Dr. Archibald Adams wrote a letter to Hans Sloane about the making of microscopes after he had visited Leeuwenhoek

Date: 
August 22, 1709

This letter was published in Philosophical Transactions, vol. 27, no. 325, dated 31 March 1710, Adams’s third publication there. Adams explained how he made a microscope similar to those he had seen at Leeuwenhoeks house. He mounted a melted drop of glass between two metal plates, the method that Robert Hooke had first described in 1665 in Micrographia. Adams did not describe a focusing system, but he did describe his microscopic observations of blood. In no. 325, editor Hans Sloane placed Adams’s letter directly after Leeuwenhoek’s Letter L-476 of 6 June 1710 to the Royal Society.
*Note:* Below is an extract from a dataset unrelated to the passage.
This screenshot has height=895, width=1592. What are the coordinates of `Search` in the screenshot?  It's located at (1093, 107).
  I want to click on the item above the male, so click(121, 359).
Dr. Archiballd Adams studied medicine in Leiden and graduated from medical school in Utrecht in 1705. Practicing in Norwich, England, in 1707, he tried in vain to interest Hans Sloane in buying the anatomical collection of Frederik Ruysch. Adams wrote to Sloane in July 1707, “Ruysch tells me that if any British subject, corporation or college shall purchase his closet he will make me as perfect as himself in the art of embalming, injecting & preserving in animated bodies” (British Library, MS Sloane 4041). Sloane did not follow through on the purchase.

Document: 

On 11 August 1709 O.S., Dr. Adams addressed a letter to Royal Society secretary and Philosophical Transactions editor Hans Sloane.

Pursuant to what I wrote some time ago concerning Microscopes, I think that all the Microscopes which preceded Mr. Leeuwenhoek's are so much outdone by his, that it will be proper for me only to take notice of these and the rest of later invention, not designing to lessen their Usefulness, but only to add a few thoughts which may be of service.

I had not an opportunity of examining Mr. Leeuwenhoek's glasses particularly, which is a favour, he allows to none; therefore I am not capable at this distance to describe either their make or life, any further than that to me they appear’d to be spherules lodg’d between two plates of gold or brass, in a hole whose diameter might not be bigger than that of a small pins head, and the objects I saw through them were pretty and diverting; but still their make and truth are unknown.